IT IS a sobering thought that thousands of Irish citizens have been consigned to a legal limbo by a 19th century British law which classifies them as “lunatics”. This is the fate endured by those who have an acquired brain injury, an intellectual disability or who suffer from a serious mental illness that could impact on their ability to make decisions. Under the 1871 Lunacy Act they have few rights, and can be subject to the whims of institutions or official bodies in decisions relating to their lives and welfare.
Many live in devoted and loving families, but their carers are equally in a legal limbo. Once their child reaches the age of 18 the parent of a person with an intellectual disability does not have the right to make decisions, yet the person cannot do so either. In some instances the person is a Ward of Court, most frequently when large sums of money are involved, either through a family making financial provision or a compensation award for an accident. Wards of court need the permission of the court for medical procedures, the expenditure of money and even for the most mundane matters, like going on holiday.
All this will be changed with the passage of the Mental Capacity Bill, yet to be published. The Oireachtas Committee of Justice, Defence and Equality published a lengthy report on the Bill last week, including the many submissions it received and a record of its oral hearings. They make for harrowing reading.

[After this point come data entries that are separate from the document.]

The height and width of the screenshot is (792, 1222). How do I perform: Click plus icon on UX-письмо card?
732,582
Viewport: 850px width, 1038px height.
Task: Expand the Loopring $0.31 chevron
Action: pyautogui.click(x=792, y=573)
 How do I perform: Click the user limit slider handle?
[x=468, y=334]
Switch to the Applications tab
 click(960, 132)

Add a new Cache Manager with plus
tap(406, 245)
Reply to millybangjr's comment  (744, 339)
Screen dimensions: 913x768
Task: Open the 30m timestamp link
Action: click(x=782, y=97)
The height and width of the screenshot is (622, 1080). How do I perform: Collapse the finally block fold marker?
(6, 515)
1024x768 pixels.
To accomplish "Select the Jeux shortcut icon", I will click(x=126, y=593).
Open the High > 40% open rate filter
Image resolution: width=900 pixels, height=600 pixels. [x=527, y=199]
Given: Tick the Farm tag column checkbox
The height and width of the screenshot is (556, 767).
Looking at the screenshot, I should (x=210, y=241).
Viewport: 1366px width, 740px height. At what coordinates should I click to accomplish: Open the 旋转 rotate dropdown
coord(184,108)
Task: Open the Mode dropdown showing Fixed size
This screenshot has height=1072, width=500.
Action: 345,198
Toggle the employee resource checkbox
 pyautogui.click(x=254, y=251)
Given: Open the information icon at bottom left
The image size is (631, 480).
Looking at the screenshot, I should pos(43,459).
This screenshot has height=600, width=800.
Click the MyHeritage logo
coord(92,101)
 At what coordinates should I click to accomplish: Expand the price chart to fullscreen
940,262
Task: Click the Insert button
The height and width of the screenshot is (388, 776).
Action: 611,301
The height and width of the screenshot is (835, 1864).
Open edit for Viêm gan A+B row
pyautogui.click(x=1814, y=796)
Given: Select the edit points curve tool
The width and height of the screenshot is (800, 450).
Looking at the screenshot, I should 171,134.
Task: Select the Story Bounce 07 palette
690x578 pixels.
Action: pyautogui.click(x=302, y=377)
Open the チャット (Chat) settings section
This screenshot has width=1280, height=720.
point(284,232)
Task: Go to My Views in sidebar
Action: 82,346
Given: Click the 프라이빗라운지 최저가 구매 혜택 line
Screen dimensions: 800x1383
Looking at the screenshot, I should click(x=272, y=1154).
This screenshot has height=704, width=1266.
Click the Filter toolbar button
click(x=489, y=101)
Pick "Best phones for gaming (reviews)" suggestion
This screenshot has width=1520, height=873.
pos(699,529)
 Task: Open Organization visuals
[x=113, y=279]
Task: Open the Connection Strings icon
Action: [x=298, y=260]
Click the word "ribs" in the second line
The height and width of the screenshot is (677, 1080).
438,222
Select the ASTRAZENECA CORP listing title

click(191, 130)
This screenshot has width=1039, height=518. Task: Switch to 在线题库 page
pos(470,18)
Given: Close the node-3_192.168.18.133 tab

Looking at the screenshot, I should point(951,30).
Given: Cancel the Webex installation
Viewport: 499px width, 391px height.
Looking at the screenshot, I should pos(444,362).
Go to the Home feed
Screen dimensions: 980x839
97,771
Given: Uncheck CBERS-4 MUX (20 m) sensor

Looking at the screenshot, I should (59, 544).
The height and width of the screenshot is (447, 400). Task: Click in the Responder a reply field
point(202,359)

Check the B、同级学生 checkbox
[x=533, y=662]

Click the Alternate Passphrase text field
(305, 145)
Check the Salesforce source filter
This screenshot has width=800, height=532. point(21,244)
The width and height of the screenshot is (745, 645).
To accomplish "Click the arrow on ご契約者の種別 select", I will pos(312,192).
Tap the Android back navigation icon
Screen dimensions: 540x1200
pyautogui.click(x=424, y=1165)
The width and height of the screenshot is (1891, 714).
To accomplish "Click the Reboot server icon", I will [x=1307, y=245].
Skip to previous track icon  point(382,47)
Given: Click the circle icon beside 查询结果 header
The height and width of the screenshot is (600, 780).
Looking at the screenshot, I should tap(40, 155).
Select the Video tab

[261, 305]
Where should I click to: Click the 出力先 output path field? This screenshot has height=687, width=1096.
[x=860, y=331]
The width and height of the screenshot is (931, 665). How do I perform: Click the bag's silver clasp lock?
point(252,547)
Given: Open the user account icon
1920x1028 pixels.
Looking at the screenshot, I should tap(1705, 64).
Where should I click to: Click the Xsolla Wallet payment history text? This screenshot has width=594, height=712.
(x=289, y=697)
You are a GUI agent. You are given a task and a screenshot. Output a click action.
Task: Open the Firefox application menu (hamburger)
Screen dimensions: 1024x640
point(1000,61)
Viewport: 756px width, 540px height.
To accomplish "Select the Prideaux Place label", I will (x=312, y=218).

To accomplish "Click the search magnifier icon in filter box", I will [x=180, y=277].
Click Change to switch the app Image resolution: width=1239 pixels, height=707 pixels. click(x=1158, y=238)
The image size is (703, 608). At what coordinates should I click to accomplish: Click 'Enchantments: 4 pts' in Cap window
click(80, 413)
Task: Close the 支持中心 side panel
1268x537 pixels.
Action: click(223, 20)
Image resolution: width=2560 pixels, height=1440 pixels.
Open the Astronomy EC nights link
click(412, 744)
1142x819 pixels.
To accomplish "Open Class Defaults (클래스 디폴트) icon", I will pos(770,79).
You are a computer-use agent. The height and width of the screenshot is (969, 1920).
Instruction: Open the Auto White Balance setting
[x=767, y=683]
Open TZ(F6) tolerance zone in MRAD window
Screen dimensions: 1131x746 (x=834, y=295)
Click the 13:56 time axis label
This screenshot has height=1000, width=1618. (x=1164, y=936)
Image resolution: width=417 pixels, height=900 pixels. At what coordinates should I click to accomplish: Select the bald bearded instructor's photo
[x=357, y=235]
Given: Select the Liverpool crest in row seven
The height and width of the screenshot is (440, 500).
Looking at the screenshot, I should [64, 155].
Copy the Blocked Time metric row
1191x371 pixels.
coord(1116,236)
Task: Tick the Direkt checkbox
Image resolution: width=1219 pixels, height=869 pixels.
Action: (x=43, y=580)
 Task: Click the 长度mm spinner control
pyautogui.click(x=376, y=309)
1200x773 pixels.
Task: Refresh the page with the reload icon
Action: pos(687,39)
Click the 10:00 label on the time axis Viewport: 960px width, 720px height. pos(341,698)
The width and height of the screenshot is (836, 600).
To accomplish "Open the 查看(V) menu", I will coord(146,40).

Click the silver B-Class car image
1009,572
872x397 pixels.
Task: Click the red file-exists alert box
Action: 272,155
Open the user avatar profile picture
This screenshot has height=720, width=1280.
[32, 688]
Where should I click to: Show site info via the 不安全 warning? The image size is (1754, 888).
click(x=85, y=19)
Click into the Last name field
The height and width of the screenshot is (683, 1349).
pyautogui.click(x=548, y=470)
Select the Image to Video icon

The committee has recommended a fundamental shift in the way we think about people with intellectual disabilities, to be reflected in the new legislation. The concept of others deciding on the “best interests” of a person with disabilities should cease, it said. This should start with re-naming the Bill as the Legal Capacity Bill, and its focus should be on assisting people to make their own decisions. This should reflect the hierarchy of decisions involved – less assistance will be required by a person making a decision about what clothes to buy than about where to live or whether to have a serious operation.
Assessments of capacity should be taken out of the courts, it said, and substitute decision-making, where a nominated person can make decisions for the individual concerned, provided for only as a last resort when the persons own capacity has been severely impaired. Action on this legislation is urgent. The people at the heart of the report have waited long enough.